PPRuNe Forums - View Single Post - Mobile Phone Sends Jet Out Of Control
View Single Post
Old 12th Nov 2002, 22:16
  #31 (permalink)  
Self Loading Freight
None but a blockhead
 
Join Date: Nov 1999
Location: London, UK
Posts: 535
Likes: 0
Received 0 Likes on 0 Posts
There's a lot of disinformation in this area, and not that many facts. However, Lufthansa has said that on average, one phone is left switched on on every flight it makes. I'd be surprised if that wasn't true for just about everyone. If there was a problem, it would have surfaced by now. And it would have been fixed -- you can have seat-mounted radiation detectors, crew-carried radiation detectors, small blocking transmitters in the cabin that prevent phones from working during flight, screening film on the windows... lots of options, none of them free but then since when is safety free?

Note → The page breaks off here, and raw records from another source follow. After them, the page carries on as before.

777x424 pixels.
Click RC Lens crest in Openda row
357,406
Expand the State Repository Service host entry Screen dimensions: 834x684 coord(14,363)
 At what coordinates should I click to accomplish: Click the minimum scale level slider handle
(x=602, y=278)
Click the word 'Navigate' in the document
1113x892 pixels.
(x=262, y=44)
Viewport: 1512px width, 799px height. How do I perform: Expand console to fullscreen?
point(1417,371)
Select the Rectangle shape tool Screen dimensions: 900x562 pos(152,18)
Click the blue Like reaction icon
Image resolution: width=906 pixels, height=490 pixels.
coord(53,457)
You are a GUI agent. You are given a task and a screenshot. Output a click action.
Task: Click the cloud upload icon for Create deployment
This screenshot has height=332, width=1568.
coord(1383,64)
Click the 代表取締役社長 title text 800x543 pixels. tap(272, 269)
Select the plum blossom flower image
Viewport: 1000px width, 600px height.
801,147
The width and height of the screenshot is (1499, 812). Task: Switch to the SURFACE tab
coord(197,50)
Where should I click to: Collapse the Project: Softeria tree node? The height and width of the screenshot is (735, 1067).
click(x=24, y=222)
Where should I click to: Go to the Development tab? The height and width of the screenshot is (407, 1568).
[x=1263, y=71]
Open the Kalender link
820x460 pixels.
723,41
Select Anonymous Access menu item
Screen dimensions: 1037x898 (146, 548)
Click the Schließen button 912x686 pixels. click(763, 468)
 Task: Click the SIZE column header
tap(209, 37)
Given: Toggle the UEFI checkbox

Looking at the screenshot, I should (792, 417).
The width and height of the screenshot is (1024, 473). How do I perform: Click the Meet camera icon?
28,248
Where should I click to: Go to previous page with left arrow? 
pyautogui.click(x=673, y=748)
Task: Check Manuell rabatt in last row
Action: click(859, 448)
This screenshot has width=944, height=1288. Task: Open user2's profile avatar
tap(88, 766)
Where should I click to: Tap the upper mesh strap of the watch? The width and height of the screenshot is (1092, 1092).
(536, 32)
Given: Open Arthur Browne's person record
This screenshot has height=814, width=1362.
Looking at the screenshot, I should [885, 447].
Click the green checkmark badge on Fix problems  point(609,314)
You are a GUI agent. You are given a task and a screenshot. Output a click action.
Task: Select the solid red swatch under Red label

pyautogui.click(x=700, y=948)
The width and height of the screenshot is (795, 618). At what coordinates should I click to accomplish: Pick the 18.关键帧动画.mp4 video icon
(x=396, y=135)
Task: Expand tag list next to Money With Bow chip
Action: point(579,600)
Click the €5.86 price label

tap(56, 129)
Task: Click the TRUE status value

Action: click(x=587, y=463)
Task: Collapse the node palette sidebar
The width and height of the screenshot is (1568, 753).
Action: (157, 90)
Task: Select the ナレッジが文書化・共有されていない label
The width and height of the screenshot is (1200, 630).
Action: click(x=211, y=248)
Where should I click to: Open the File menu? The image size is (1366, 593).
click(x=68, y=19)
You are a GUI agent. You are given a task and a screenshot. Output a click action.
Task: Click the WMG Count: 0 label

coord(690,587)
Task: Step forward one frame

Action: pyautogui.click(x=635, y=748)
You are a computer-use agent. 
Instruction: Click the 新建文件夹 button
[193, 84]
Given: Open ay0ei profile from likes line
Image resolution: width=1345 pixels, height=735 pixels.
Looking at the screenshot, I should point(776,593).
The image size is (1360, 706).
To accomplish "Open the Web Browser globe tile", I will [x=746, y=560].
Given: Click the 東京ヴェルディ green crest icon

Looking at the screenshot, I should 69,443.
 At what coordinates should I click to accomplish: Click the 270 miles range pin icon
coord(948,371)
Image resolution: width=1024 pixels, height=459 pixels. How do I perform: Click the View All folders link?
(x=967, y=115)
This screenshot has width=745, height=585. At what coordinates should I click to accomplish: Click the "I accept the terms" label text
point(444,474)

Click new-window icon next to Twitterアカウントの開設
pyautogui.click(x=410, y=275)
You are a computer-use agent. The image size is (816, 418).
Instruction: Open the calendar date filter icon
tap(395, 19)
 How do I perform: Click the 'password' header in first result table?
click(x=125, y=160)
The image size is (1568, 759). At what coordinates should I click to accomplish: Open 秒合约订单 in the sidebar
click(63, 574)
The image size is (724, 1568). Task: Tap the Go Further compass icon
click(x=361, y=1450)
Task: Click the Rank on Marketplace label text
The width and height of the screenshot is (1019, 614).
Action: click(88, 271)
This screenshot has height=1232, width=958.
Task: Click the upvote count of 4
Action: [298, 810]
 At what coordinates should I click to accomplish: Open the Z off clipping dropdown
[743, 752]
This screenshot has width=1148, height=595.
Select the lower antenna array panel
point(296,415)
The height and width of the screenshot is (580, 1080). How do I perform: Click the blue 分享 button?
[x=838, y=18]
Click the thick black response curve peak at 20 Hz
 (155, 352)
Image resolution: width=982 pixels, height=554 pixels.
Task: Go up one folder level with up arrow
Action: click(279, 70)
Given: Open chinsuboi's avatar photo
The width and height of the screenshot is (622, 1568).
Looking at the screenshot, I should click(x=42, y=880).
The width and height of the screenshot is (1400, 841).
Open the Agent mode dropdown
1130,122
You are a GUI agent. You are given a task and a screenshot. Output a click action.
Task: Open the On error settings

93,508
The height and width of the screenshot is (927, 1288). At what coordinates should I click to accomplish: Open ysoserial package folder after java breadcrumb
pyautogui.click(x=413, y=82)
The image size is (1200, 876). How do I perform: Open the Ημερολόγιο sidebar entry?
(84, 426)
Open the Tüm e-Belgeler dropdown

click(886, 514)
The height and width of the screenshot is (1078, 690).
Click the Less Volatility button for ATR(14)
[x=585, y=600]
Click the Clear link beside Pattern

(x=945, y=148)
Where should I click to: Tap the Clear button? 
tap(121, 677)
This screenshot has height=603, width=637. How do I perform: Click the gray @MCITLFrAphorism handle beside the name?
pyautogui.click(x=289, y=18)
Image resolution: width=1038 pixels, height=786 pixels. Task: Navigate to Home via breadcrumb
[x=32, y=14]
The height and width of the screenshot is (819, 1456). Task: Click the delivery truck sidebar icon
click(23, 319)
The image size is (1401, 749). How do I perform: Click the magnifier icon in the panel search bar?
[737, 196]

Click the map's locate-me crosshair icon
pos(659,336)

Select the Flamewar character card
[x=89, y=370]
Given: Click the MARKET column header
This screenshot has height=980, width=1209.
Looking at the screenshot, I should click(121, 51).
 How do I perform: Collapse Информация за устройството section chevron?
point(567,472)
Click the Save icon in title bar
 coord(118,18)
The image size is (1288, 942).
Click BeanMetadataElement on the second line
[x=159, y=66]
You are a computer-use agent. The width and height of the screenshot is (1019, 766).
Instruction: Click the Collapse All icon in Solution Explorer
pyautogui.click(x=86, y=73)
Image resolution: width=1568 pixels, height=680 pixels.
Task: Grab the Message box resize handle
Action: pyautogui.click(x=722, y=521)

In any case, you ain't seen nothing yet. As well as cellular radio services on four frequencies, there are 802.11, 802.11b, 802.11a, Zigbee (aka 802.15.4), Bluetooth, WirelessUSB, UWB (which is ALIEN TECHNOLOGY, I tell ya), cordless mice on 49, 433 and god knows what MHz... and that's off the top of my head. Some or all of the above is already part of those sleek silver gadgets called personal digital assitants, smartphones, pocket PCs, MP3 players or whatever, and more is on its way. I've seen an MP3 player that has a built in frequency-agile Band II broadcast FM transmitter (www.neurosaudio.com) to let you listen through your hifi or car stereo without wires. Band II broadcast FM is right next door to VOR frequencies... but it's just an MP3 player, right?

Not only will the cabin crew not be able to tell whether someone's using a transmitter during the flight, neither will the people using them. Every electronic gizmo, whether it's turned on or not and whether it looks as if it will radiate or not, will have the ability to wake up and spurt something into the ether, of its own accord.

That's next year. Intel, bless, is already talking about building broadband wireless networking into every chip it makes -- as in every processor, memory chip, pc glue chip, you name it -- because it's close to making this a zero-cost option. This won't be for a couple of years. Maybe five.

The battle -- to make the cabin an RF-free or RF-controlled environment -- has already been lost. The only option is to think defensively, identify problems before they become critical with existing equipment and to design for the actual environment. The days when only policemen and radio nerds had portable transmitters died in the 80s.